Unlike his brother Monroe and cousin Bill, Sylvan’s name does appear in American Jews in World War II: on page 157.  There, his military awards are listed as the Silver Star, Distinguished Flying Cross, Air Medal, 21 Oak Leaf Clusters (suggesting the completion of between 105 and 115 combat missions), and the Purple Heart.

During and after the Second World War, news items about Sylvan Feld appeared in the following publications:
Chicago Jewish Chronicle – 8/13/43
The American Hebrew – 8/13/43
Lynn [Massachusetts] Daily Item – 9/2/43, 11/15/44, 5/20/60

______________________________

The image below, by Chris Davey, is a profile of Sylvan Feld’s Sylvan’s personal Spitfire Vc (ES276, WD * D), which appears in Andrew Thomas’ American Spitfire Aces of World War 2.  Notable is the absence of any distinctive personal markings, except for Feld’s name and victory symbols. 
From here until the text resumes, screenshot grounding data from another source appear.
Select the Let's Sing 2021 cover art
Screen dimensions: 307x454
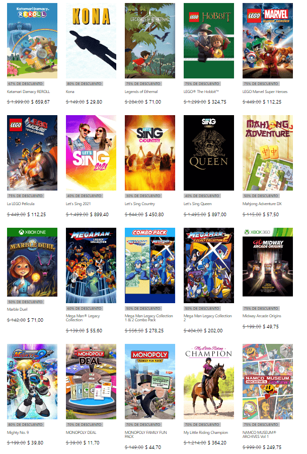pyautogui.click(x=91, y=153)

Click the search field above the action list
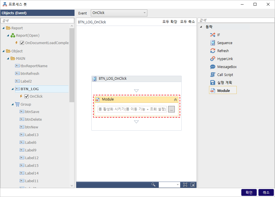[x=236, y=20]
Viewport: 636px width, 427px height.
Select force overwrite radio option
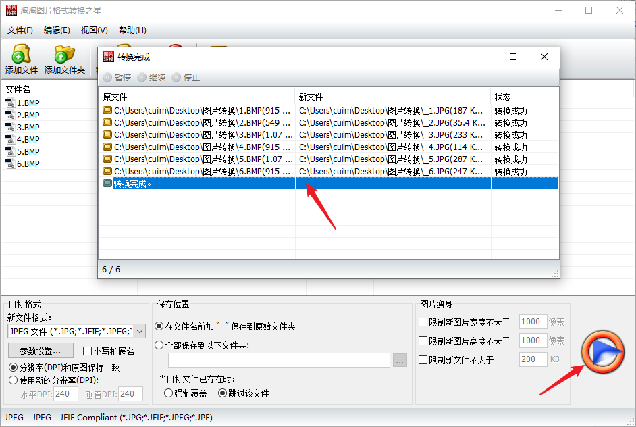click(169, 393)
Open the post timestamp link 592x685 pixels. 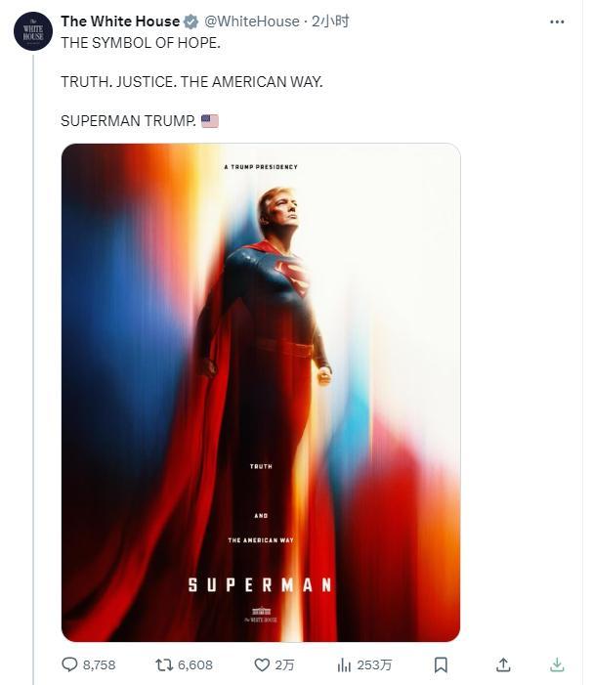coord(330,21)
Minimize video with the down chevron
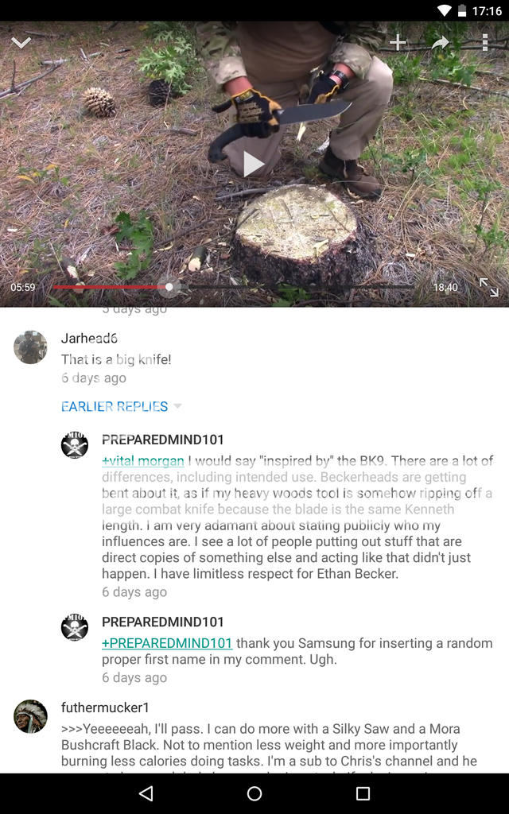Viewport: 509px width, 814px height. (x=21, y=43)
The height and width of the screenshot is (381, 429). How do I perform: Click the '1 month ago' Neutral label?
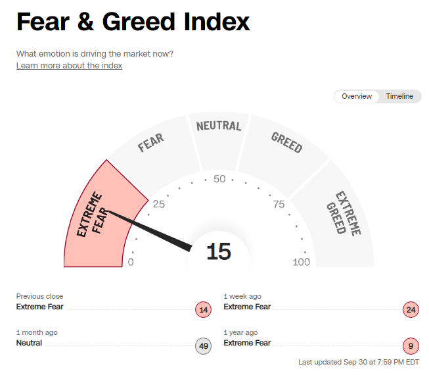point(29,343)
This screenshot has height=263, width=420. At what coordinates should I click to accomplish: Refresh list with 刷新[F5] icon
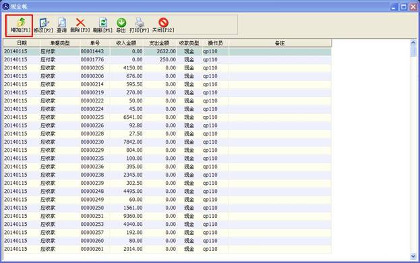click(103, 26)
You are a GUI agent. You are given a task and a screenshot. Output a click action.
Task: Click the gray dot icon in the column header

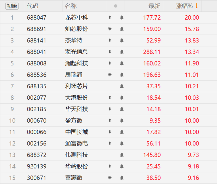point(115,6)
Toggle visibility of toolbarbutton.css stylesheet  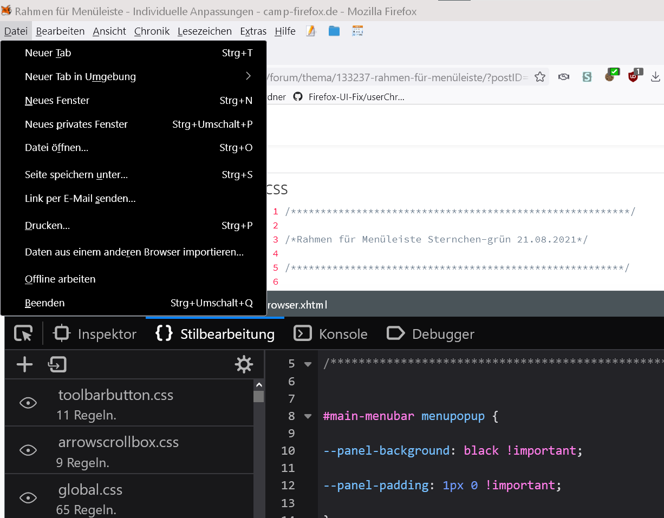[x=28, y=403]
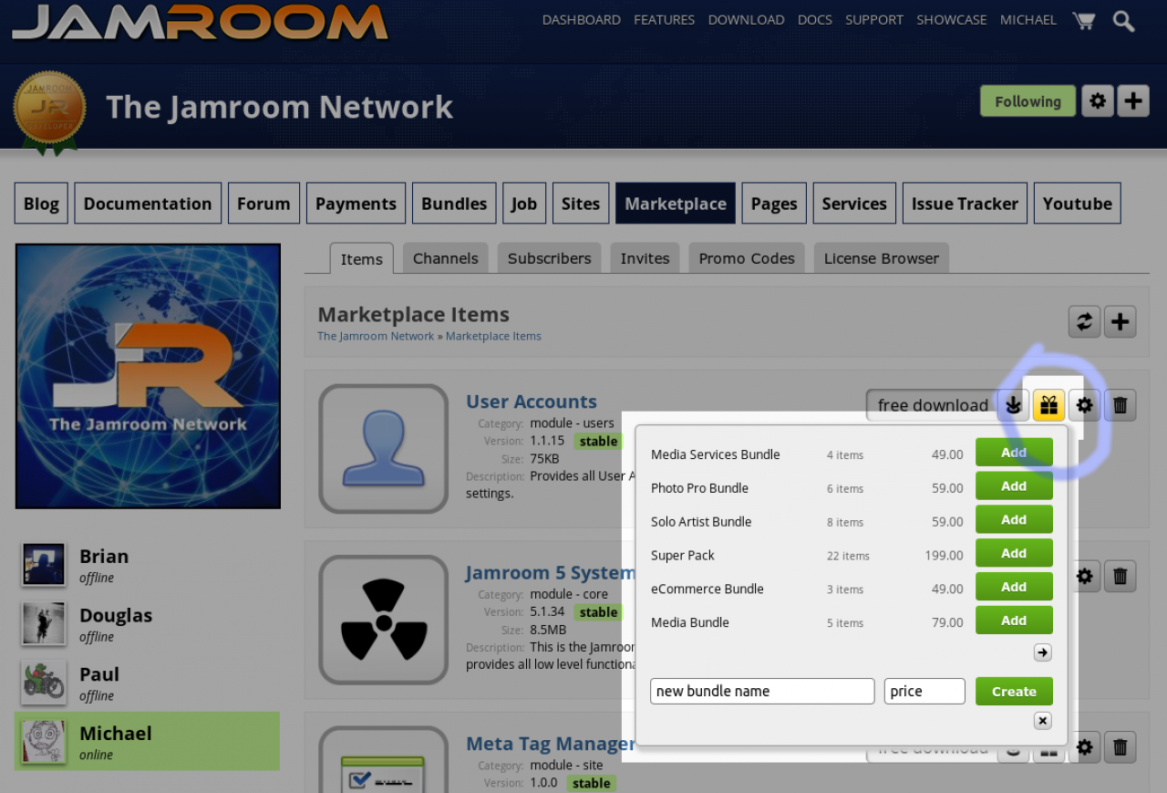Open the Issue Tracker tab
Image resolution: width=1167 pixels, height=793 pixels.
coord(965,203)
The aircraft’s markings and camouflage are seen in the image below (artwork by Wojciech Rynkowski?) from the Montex company’s (Wroclaw, Poland) “Masks, decals & markings for Spitfire Mk Vb by Airfix – Product Number K48271 (decals and camouflage information for Spitfires EN794 and ES276)”.
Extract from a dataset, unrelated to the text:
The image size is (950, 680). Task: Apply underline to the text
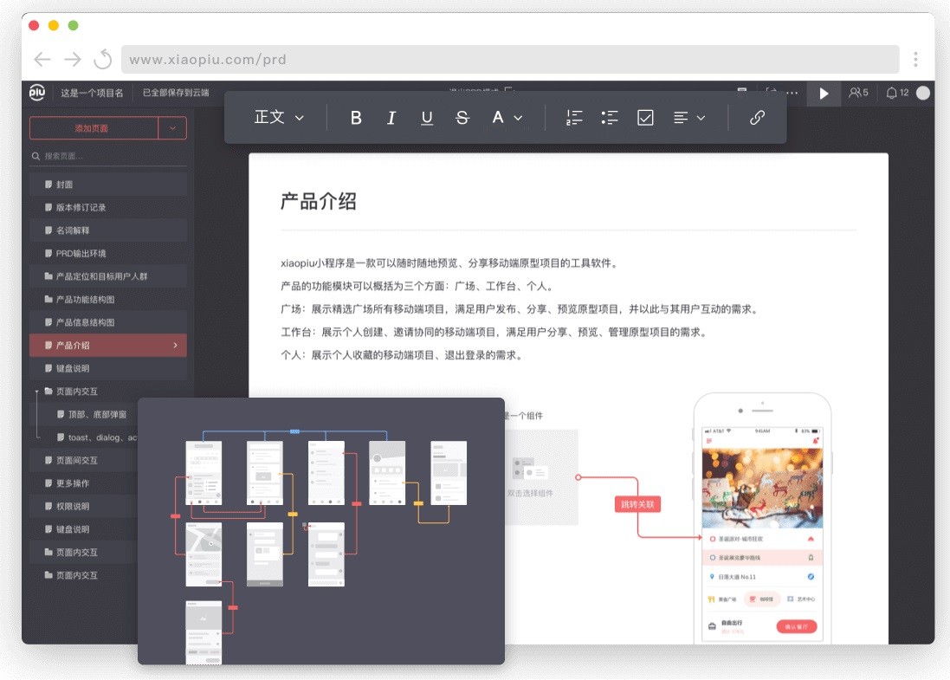426,118
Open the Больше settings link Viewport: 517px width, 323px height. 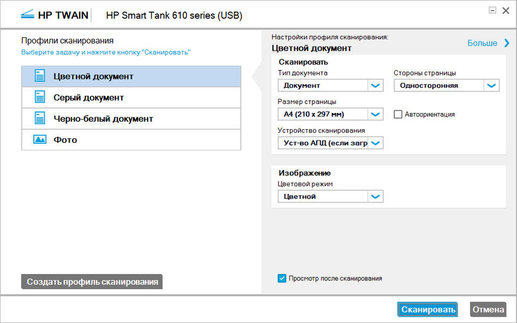[482, 43]

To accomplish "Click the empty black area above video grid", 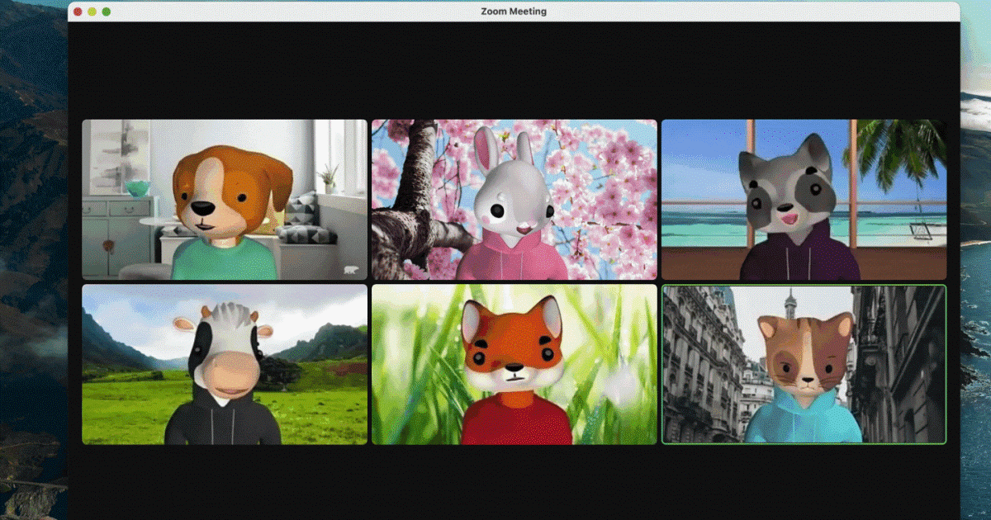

The British Eagle Strike Productions company also produced (in 2006) a decal set covering Major Feld’s Spitfire, and, three other USAAF MTO Spitfires, images of which also illustrate the markings and camouflage of USAAF MTO Spitfires.  These decals are available from the Valka Company, located in the village of Osek nad Bečvou in the Czech Republic. 

I do possess more (but not really that much more) information about Major Sylvan Feld, but the above covers the essentials of his story, so far as those essentials can be known.  Alas, a telephone inquiry to Monroe in the 1990s elicited a firm unwillingness – albeit, it must be stated, an unwillingness respectful and polite – to discuss either his brother’s life or his own military experiences. 

Monroe died in Englewood, Florida, on June 11, 2007, and his sister Evelyn probably passed away in March of 1984.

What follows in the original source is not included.